▶ [GOAL OF THE EXERCISE]:
Quote only the lines that start at the line with "960x593 pixels. Task: Open" and run to the end of the entries; omit the pictures.

▶ [INPUT MATERIAL]:
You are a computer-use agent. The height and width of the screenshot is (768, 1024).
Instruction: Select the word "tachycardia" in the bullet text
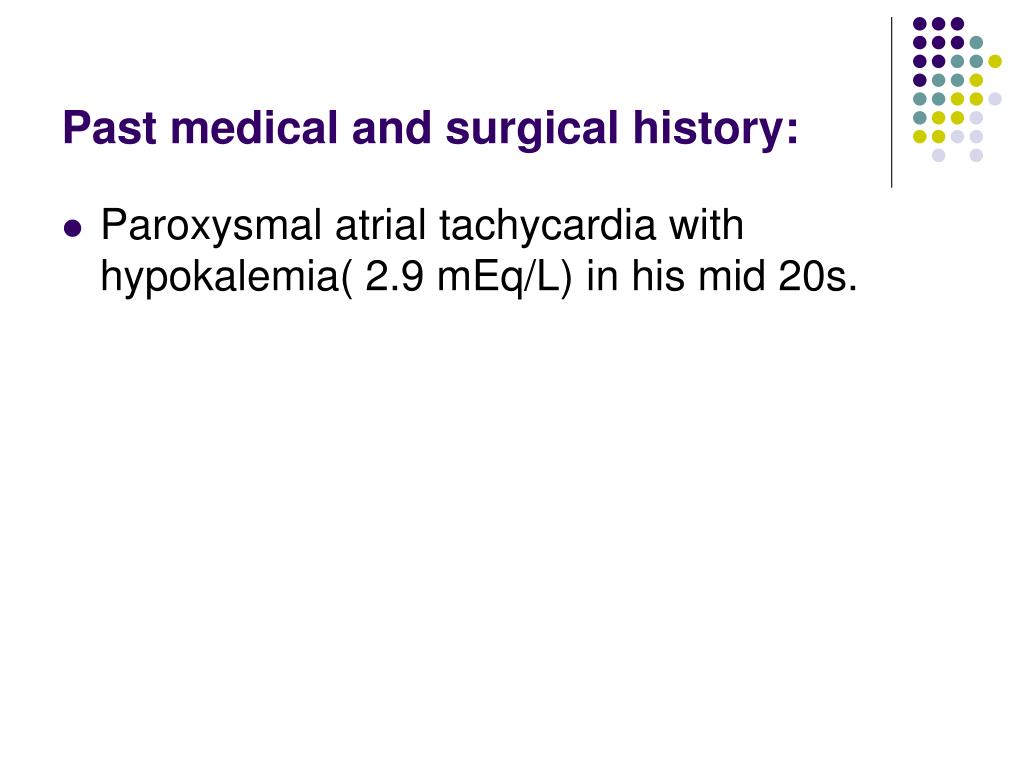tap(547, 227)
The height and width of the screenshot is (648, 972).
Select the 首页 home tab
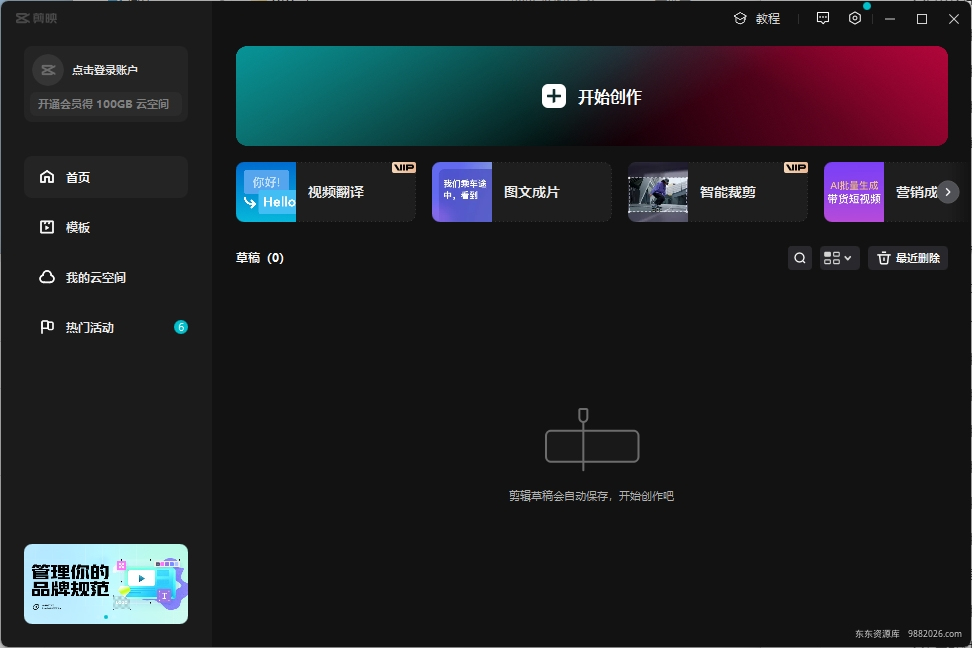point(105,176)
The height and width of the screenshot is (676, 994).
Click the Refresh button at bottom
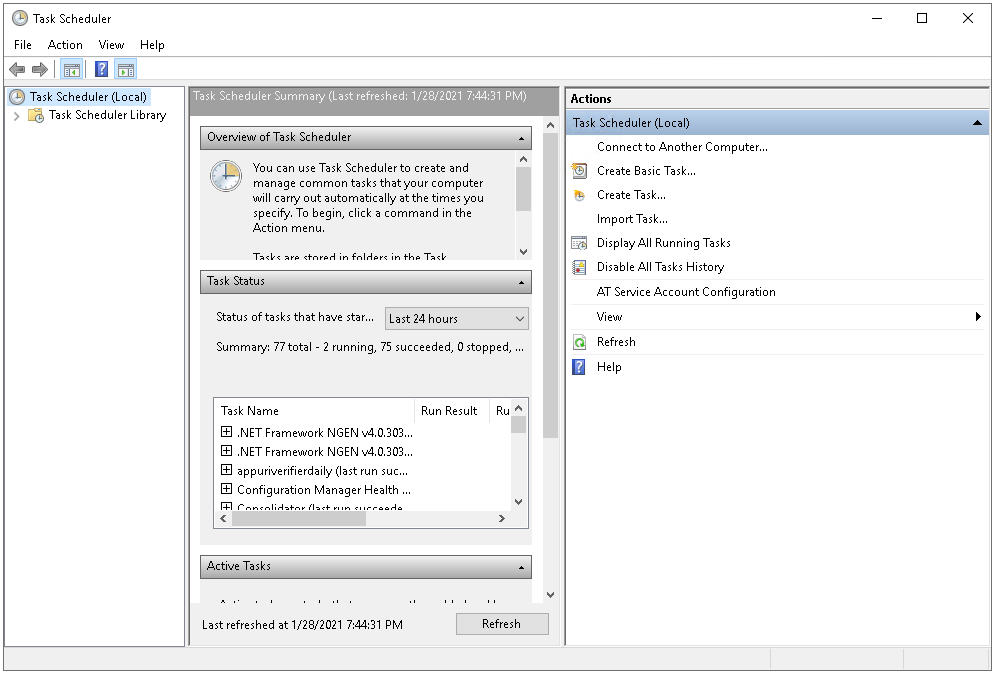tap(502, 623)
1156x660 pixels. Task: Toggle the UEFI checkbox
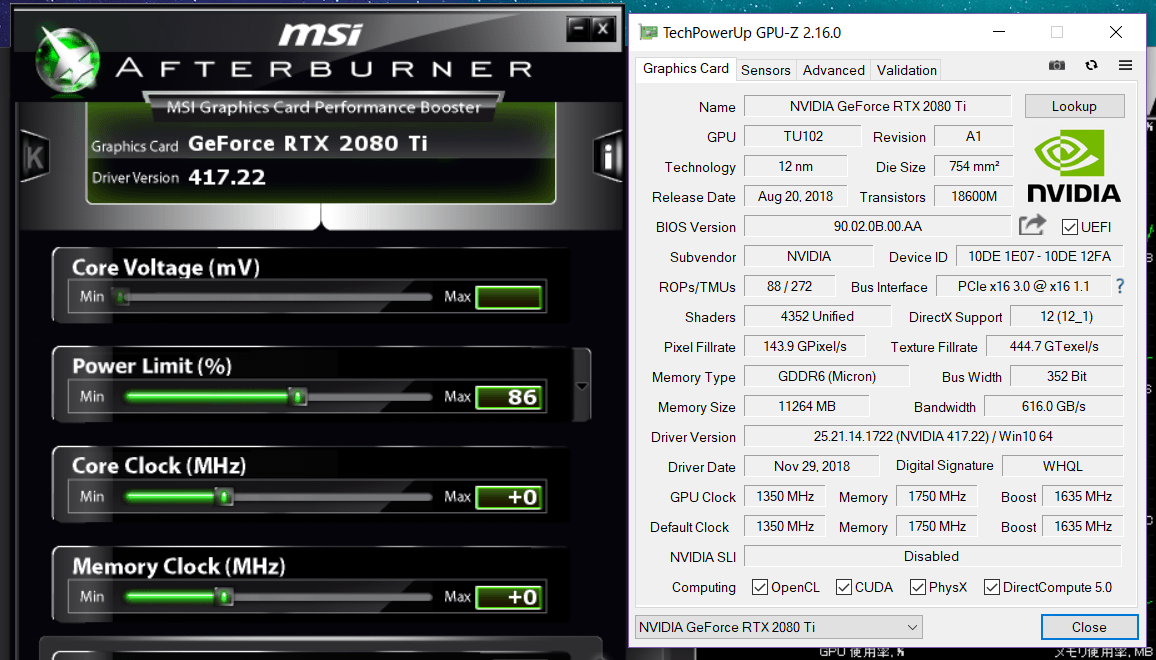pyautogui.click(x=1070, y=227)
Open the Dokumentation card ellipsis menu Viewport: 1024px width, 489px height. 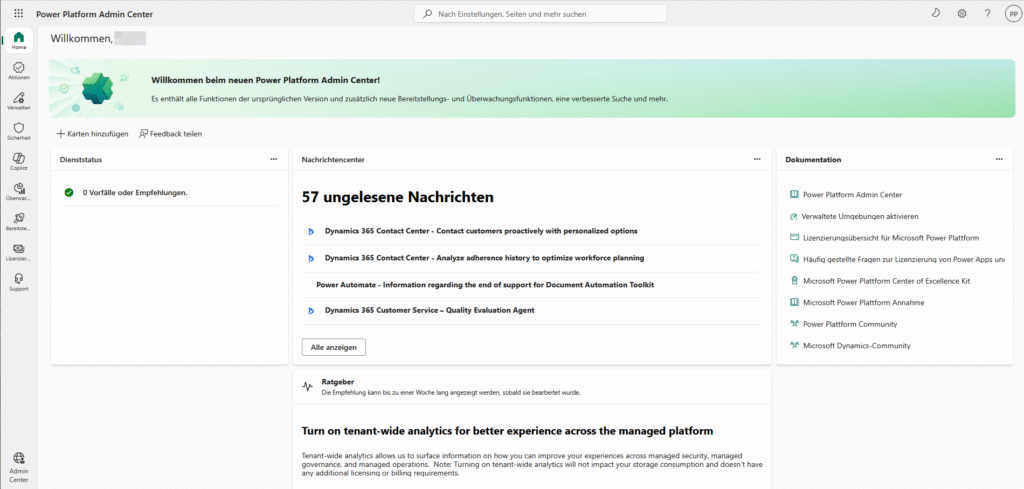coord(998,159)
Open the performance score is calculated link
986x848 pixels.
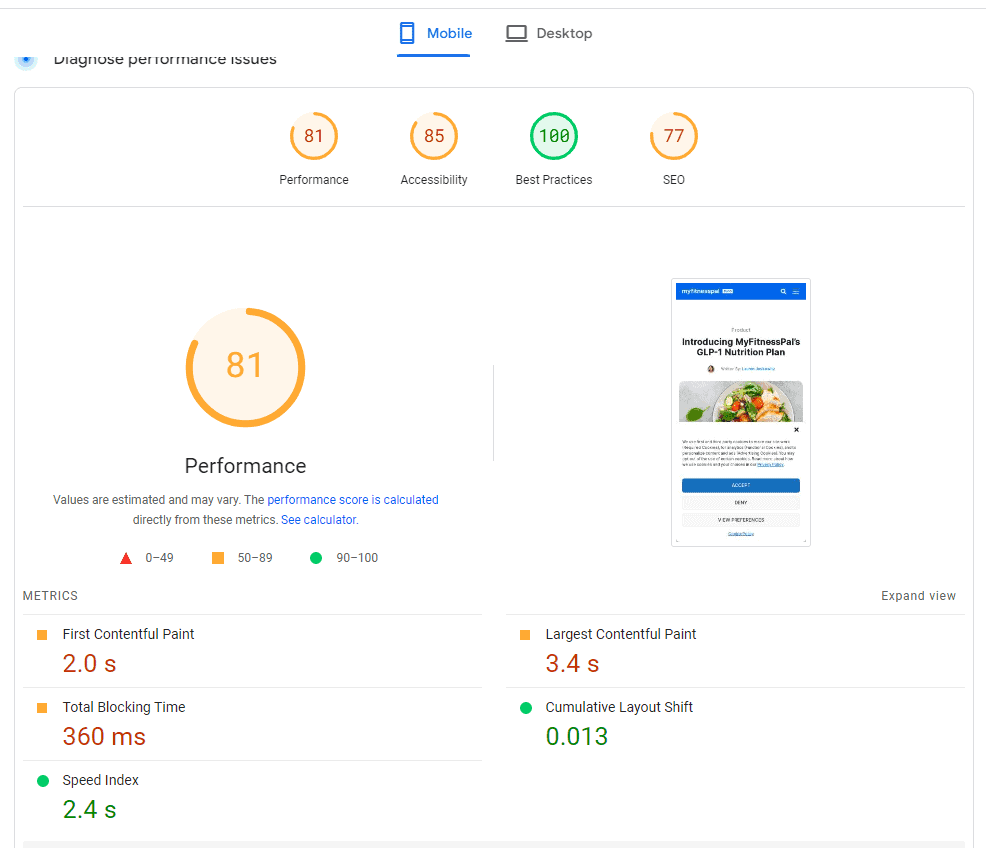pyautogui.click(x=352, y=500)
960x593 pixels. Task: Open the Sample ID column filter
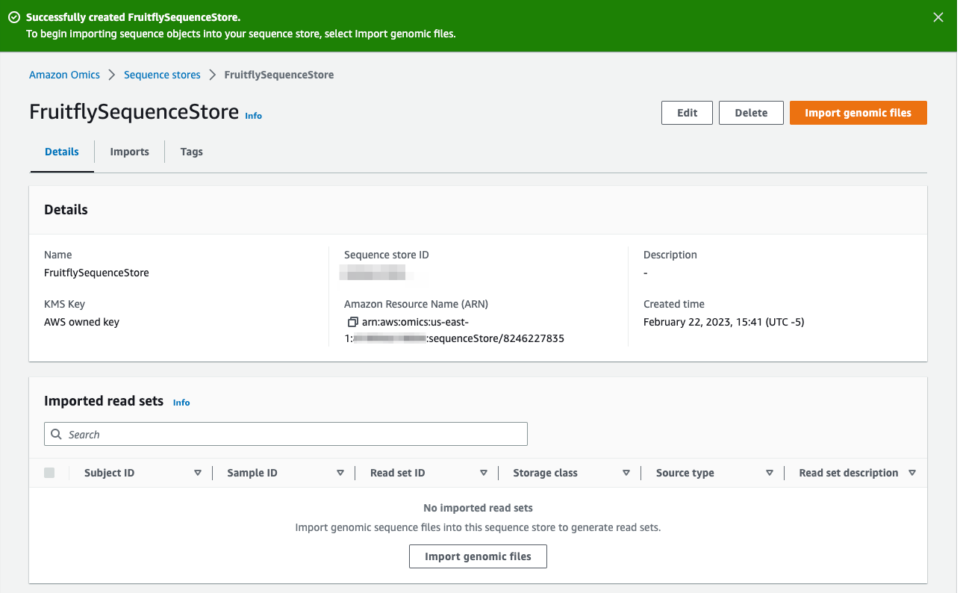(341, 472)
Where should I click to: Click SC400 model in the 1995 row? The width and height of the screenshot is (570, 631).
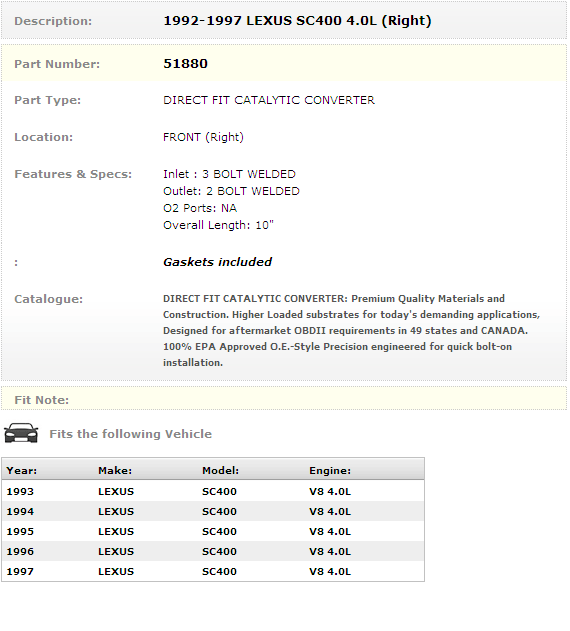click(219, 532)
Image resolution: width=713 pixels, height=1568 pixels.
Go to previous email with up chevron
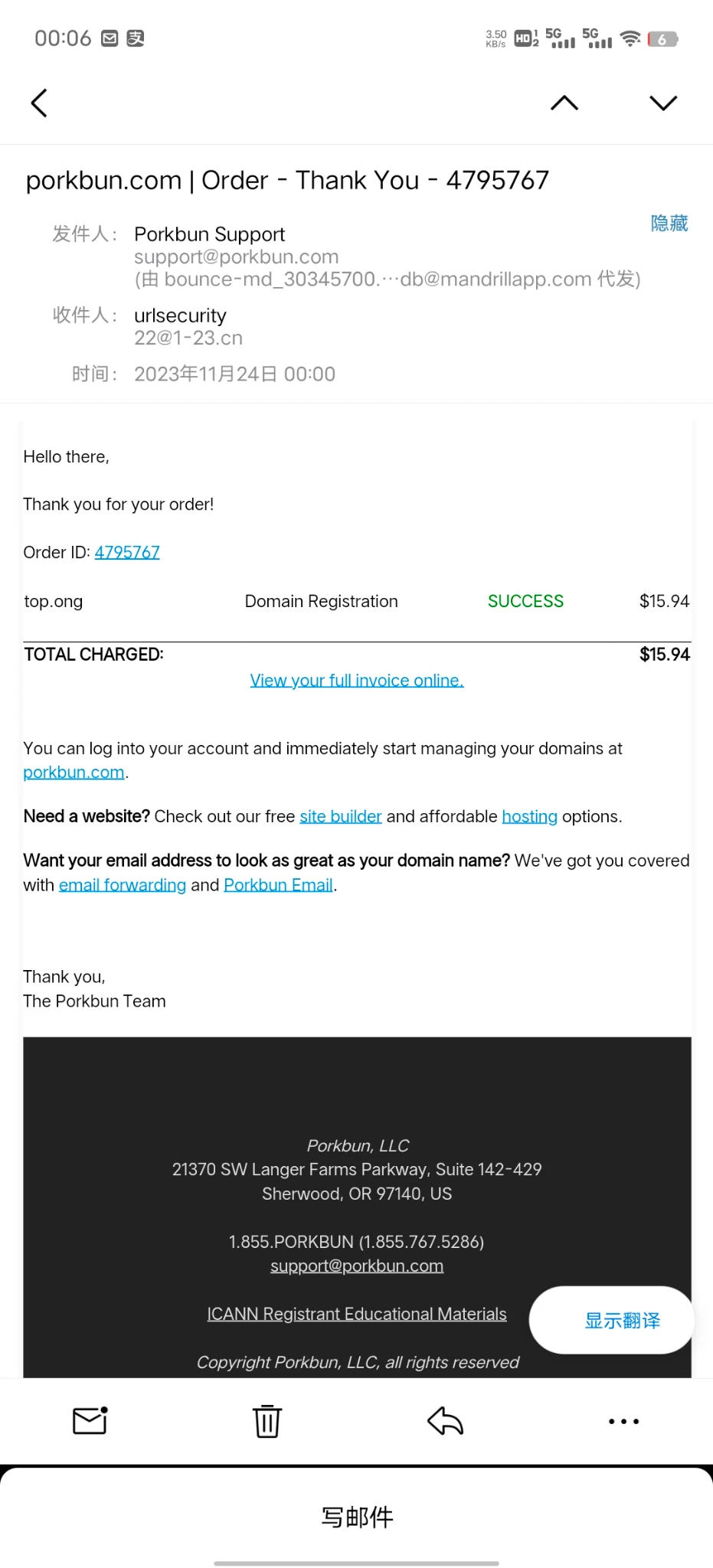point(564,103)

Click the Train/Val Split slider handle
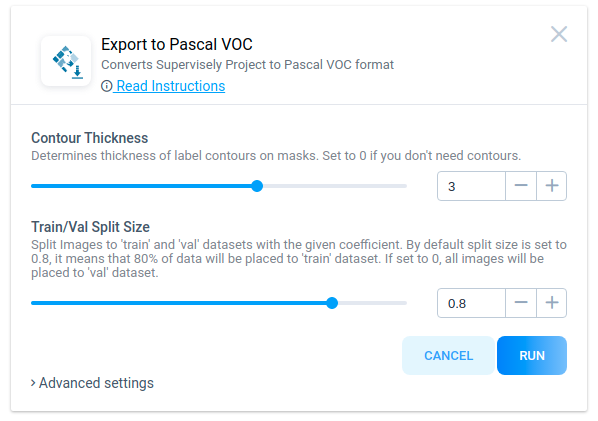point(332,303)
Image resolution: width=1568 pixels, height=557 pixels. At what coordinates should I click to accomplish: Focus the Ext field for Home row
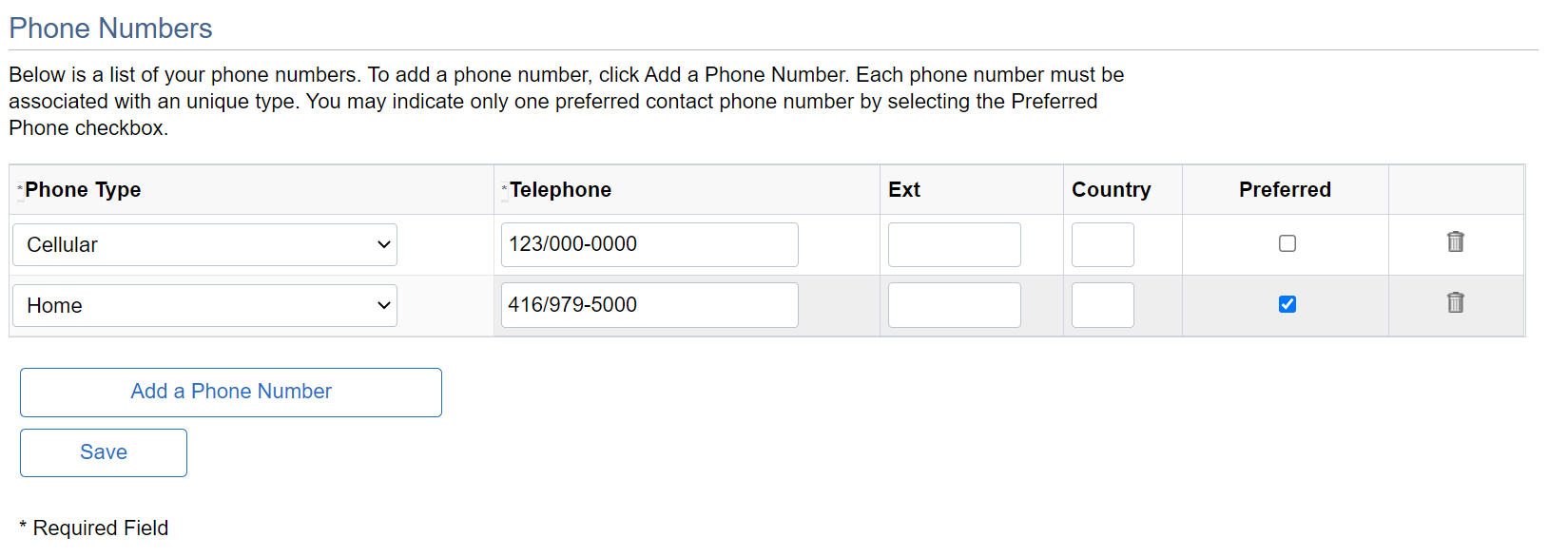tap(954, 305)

▶ [RESPONSE TO THE EXERCISE]:
960x593 pixels. Task: Open the Sample ID column filter
(341, 472)
Where should I click to: Click SC400 model in the 1995 row? The width and height of the screenshot is (570, 631).
click(219, 532)
Image resolution: width=713 pixels, height=1568 pixels.
Go to previous email with up chevron
point(564,103)

Click the Train/Val Split slider handle
point(332,303)
Image resolution: width=1568 pixels, height=557 pixels. At what coordinates should I click to accomplish: Focus the Ext field for Home row
tap(954, 305)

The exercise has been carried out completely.